Paradossalmente, tutto ha avuto inizio quando è stata rimossa la distinzione tra i due, l’uomo è il rabdomante e viceversa. L’accettazione di questa fusione, di questa unità, ha creato le condizioni perché potesse nascere e maturare una visione, un manifesto, se vuoi, uno stile. Allo stesso modo non credo ci siano scissioni all’interno del mio lavoro: la scrittura comica, la scrittura drammaturgica, quella narrativa, la performance sul palco, non sono separati, compartimenti stagni, è tutto sempre fuso contemporaneamente. Il mio è concubinaggio!
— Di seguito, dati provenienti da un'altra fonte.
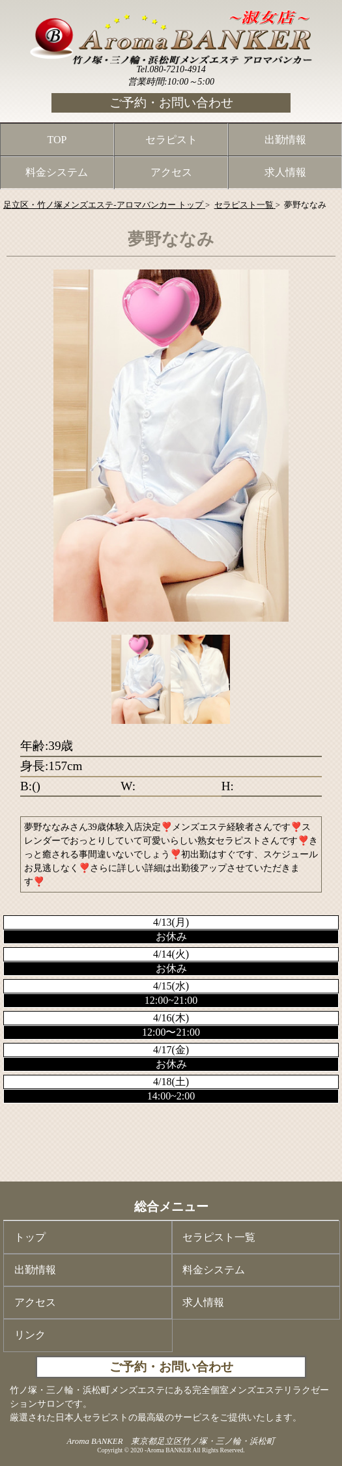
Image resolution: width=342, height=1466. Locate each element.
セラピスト (171, 139)
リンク (30, 1334)
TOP (57, 139)
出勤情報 (285, 139)
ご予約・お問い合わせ (171, 102)
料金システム (56, 172)
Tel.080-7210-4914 (170, 69)
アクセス (171, 172)
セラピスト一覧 (218, 1237)
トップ (30, 1237)
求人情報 (285, 172)
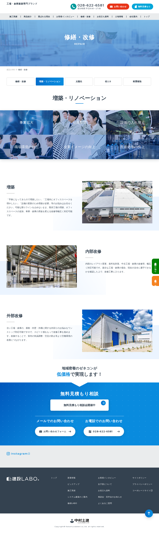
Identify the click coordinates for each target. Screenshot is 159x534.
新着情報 (72, 478)
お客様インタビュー (65, 17)
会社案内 (133, 17)
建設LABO (22, 8)
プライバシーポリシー (142, 484)
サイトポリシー (139, 478)
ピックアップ (74, 484)
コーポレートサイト (141, 490)
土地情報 (119, 17)
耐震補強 (137, 81)
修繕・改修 (85, 17)
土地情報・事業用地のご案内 (155, 281)
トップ (147, 17)
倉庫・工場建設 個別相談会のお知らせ (155, 266)
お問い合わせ (118, 6)
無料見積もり (143, 6)
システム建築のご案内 (77, 497)
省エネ (108, 81)
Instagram (19, 453)
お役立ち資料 (103, 17)
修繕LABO (72, 503)
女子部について (105, 484)
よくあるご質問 (105, 503)
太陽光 (79, 81)
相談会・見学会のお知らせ (110, 497)
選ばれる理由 (44, 17)
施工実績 (13, 17)
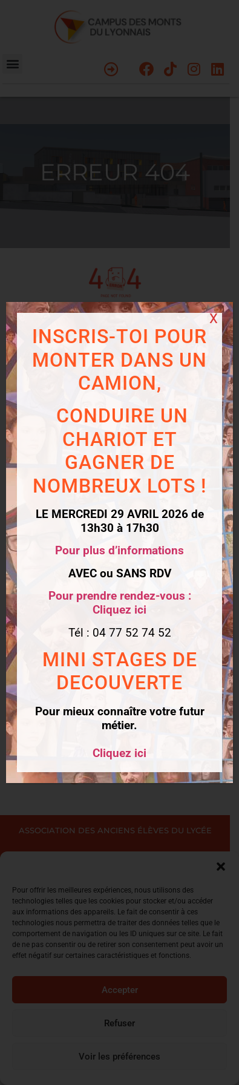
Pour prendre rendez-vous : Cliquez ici (119, 603)
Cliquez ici (119, 753)
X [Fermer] (213, 318)
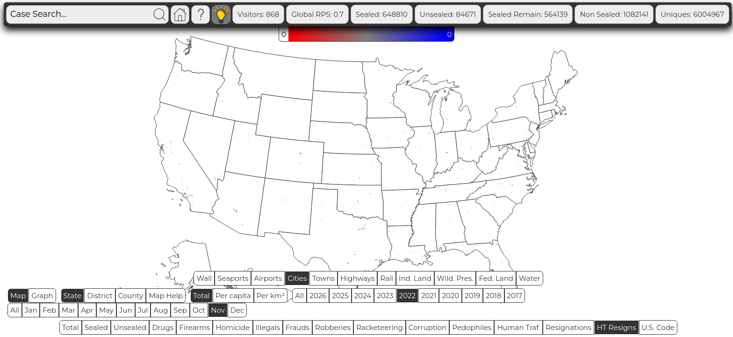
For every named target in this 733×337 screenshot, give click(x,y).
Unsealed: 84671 (484, 14)
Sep (180, 310)
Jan (31, 310)
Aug (160, 310)
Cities (297, 278)
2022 (407, 295)
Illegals (268, 327)
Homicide (233, 327)
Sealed (96, 327)
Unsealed (130, 327)
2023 (385, 295)
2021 (428, 295)
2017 (515, 295)
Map (18, 295)
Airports (268, 278)
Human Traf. (518, 327)
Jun (125, 310)
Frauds (297, 327)
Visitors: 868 (295, 14)
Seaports (232, 278)
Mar (68, 310)
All (299, 295)
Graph (42, 295)
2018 (493, 295)
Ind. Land (415, 278)
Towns (323, 278)
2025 (340, 295)
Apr (87, 310)
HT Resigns (616, 327)
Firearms (194, 327)
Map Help (166, 295)
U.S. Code (658, 327)
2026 (317, 295)
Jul (143, 310)
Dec (237, 310)
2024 (363, 295)
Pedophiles (471, 327)
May (106, 310)
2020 (450, 295)
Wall (204, 278)
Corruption (428, 327)
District (99, 295)
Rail (386, 278)
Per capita (233, 295)
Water (529, 278)
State (73, 295)
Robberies (333, 327)
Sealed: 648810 (418, 14)
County (131, 295)
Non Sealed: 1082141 (651, 14)
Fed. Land (496, 278)
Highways (357, 278)
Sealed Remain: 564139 (564, 14)
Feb (49, 310)
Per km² (271, 295)
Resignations (568, 327)
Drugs (162, 327)
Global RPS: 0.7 (354, 14)
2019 (472, 295)
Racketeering (379, 327)
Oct (199, 310)
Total (201, 295)
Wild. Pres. (455, 278)
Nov (218, 310)
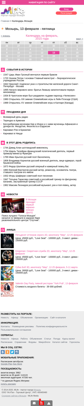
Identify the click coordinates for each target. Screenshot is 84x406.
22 (77, 56)
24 (18, 59)
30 (53, 46)
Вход (66, 9)
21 (65, 56)
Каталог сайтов (59, 342)
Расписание (6, 342)
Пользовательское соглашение (16, 330)
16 (6, 56)
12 (42, 52)
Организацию (41, 317)
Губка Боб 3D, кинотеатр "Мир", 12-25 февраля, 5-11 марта (46, 267)
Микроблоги (44, 342)
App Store (17, 364)
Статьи (47, 338)
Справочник (20, 342)
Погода (56, 338)
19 (42, 56)
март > (79, 38)
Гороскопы (75, 342)
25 (30, 59)
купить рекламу (8, 384)
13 (53, 52)
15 (77, 52)
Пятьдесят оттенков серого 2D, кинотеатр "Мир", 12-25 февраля (49, 235)
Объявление (27, 317)
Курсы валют (68, 338)
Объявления (36, 338)
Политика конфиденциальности (51, 326)
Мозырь (37, 390)
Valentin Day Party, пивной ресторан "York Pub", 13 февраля (46, 283)
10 (18, 52)
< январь (5, 36)
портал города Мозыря (13, 14)
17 (18, 56)
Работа (24, 338)
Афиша (14, 338)
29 (42, 46)
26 (6, 46)
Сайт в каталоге (58, 317)
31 (65, 46)
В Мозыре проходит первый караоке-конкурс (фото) (31, 206)
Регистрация (66, 13)
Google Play (6, 364)
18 (30, 56)
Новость (5, 317)
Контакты (5, 326)
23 (6, 59)
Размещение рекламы (23, 326)
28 (30, 46)
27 (18, 46)
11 (30, 52)
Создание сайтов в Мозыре (14, 396)
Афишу (14, 317)
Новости (5, 338)
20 (53, 56)
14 (65, 52)
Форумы (32, 342)
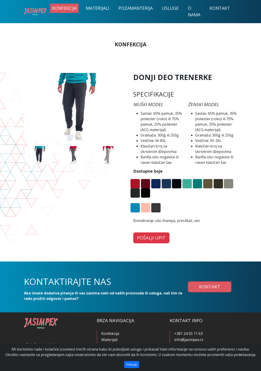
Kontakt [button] (209, 287)
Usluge (170, 8)
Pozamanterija (135, 8)
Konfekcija (110, 333)
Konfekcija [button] (64, 8)
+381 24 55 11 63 (188, 333)
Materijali (97, 8)
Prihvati (131, 364)
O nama (194, 11)
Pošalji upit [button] (151, 238)
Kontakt (220, 8)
Parlerei piuttosto di asperità: fanno però tutte parte di uno stesso terreno. Terreno su cui, a questo punto, può avere inizio la battaglia di cui parli. A questo proposito mi viene in mente Szentkuthy, lo scrittore ungherese, quando dice “la radice delle grandi culture si trova sempre altrove: quella dell’Ellade in Persia, quella di Roma nell’Ellade”; allora per rispondere alla domanda, vorrei parafrasarlo così, la radice delle mie Parole, scritte o “smitragliate” dal palco, si trova nel mio essere, per indole e vocazione, un Inseguitore della Totalità (definizione rubata allo scrittore spagnolo Enrique Vila-Matas). Ecco il nucleo di origine, la mia ambizione massimalista ed enciclopedica, dove tutto converge, il mio amore per l’accumulo, la congerie, per il felice vanverare di manganelliana memoria. Per il bizantinismo (dopotutto sono nato a Rimini). Mi definisco uno “scrittore (quindi un comico) menippeo”, in riferimento alla satira di cui parla Frye, all’anatomia: più Ateneo di Naucrati, che non Lenny Bruce, per intenderci. Il tutto amalgamato con quantità industriali di “anasyrma”, il riso paradigmatico dei greci, quello di chi si tira giù i calzoni e mostra i genitali, di chi non prende mai nulla sul serio, sbertuccia l’Alto e sublima il Basso, di chi alterna sesso e filosofia, Tolstoj e i Legnanesi. Preferendo questi ultimi, ovvio. Questa è la Grande Opera che perseguo. Temeraria? Senza senso? Forse. Ma – ci ricorda Arbasino – sono proprio i lavori imprudenti quelli che val la pena di tentare.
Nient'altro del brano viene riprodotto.